I am quoting a part of Python documentation:
“A program doesn’t run any faster when it is read from a .pyc or .pyo file than when it is read from a .py file; the only thing that’s faster about .pyc or .pyo files is the speed with which they are loaded.”
I don’t understand what does it mean when it says it doesn’t affect the running time but the loading time? Could someone please explain it a little deep that I can understand completely?
There are two steps in converting the Python code you write to instructions the computer can understand:
A compile step. The raw Python code is converted to Python bytecode. This bytecode will be recognised by a Python interpreter on any operating system, on any hardware. This is what is stored in a .pyo or .pyc file.
An interpretation step. The Python interpreter, or if you prefer the Python virtual machine, interprets the bytecode and sends low-level instructions to the computer.
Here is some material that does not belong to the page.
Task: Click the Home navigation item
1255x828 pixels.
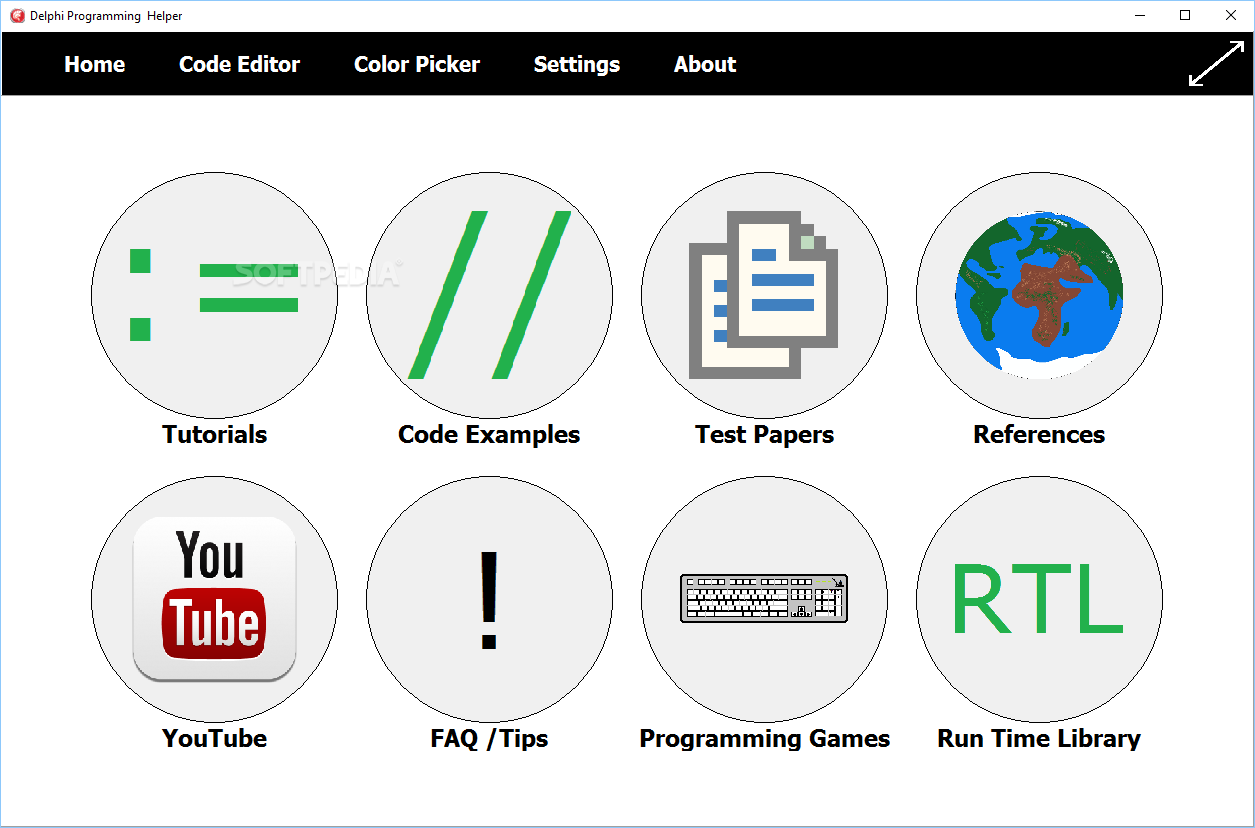Action: pyautogui.click(x=95, y=64)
These low level instructions will be different between Linux and Windows, or between an Intel chip and an AMD, etc, so someone has to write a different interpreter for each type of system that Python can be run on.
When you run code from a .pyc file, step 1 has already been completed, so the execution goes straight to step 2. But step 2 runs just as fast as it would run if you compiled it immediately before running it. Whether the compile step slows down your code significantly depends on what your program does. You should experiment to see how big a difference waiting for your code to compile takes, but if you are writing short scripts the difference will probably be unnoticeable.